An ultra-low power high-performance CMOS temperature sensor with an inaccuracy of − 0.3 °C/ + 0.1 °C for aerospace applications

In the current paper, a new temperature sensor with improved temperature inaccuracy and with very low power consumption has been designed for avionic industry. The temperature sensor is specifically designed so that it possesses features like low power consumption, high sensitivity, and least possible inaccuracy. Sensitivity and performance analysis of the sensor has been done in the presence of parasitic. Analysis at each step with variations at different parameters has also been done to verify the robustness of the circuit. The temperature sensor utilizes the device characteristics with the threshold voltage. The temperature coefficient at 1 V power supply is quite low which makes it possible for the transistors to work in the sub-threshold region or cutoff region.
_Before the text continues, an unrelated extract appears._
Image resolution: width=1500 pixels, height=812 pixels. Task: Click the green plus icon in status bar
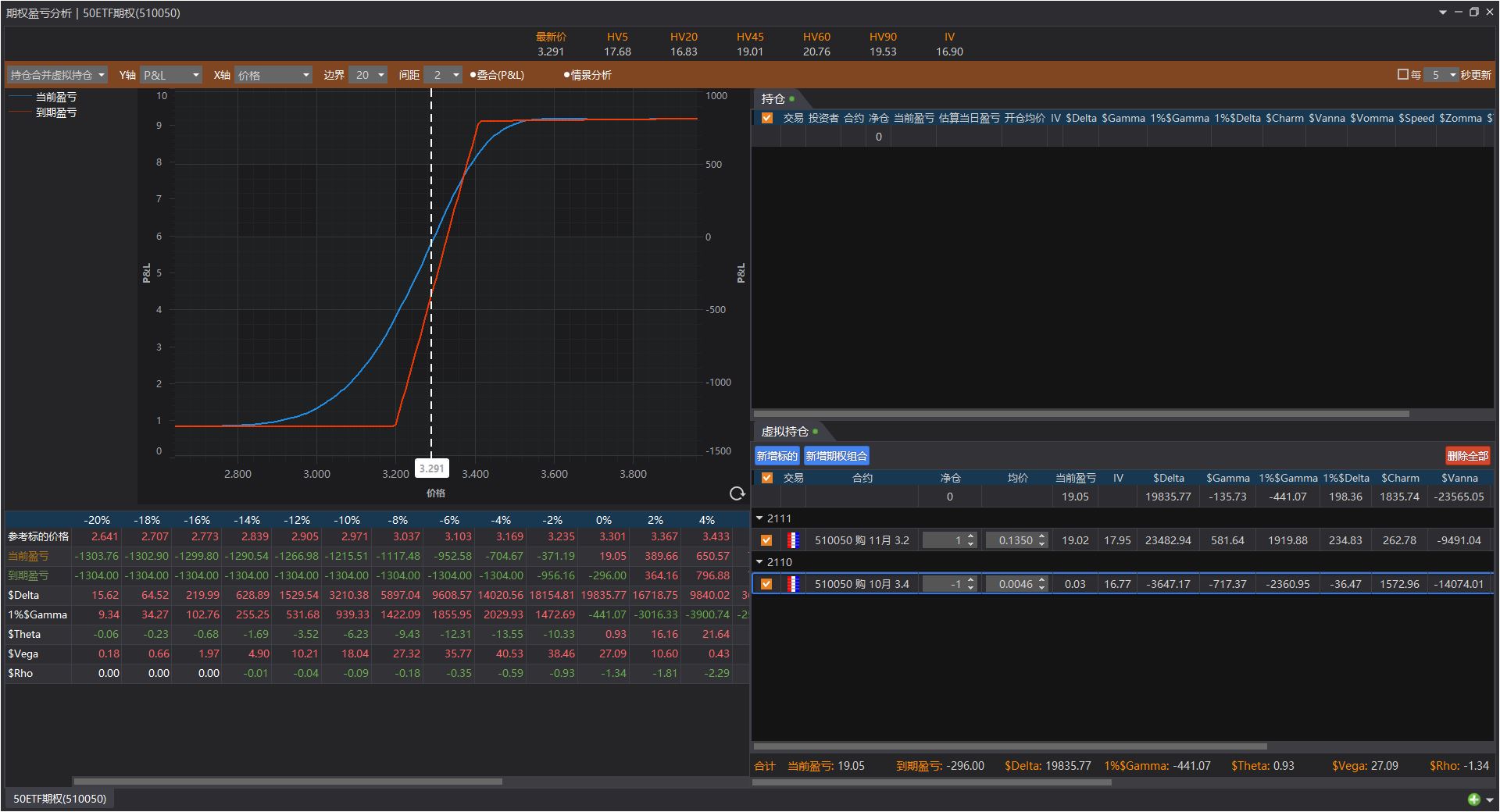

A linear plot is exhibited in such region and to use this property of CMOS technology in the circuit design, it has opted here. The designed temperature sensor exhibited better results in terms of linearity, power consumption and error when compared to previously designed temperature sensors. The proposed temperature sensor covers an area of 24.8 μm × 22.4 μm and consumes power as low as 45 nW. A highly linear performance with an error of mere − 0.3 to + 0.1 °C within the range of − 55 to + 155 °C is reported. The temperature sensor has been tested at 1 V and the simulation has been carried out with the help of cadence analog design environment with UMC 90 nm technology.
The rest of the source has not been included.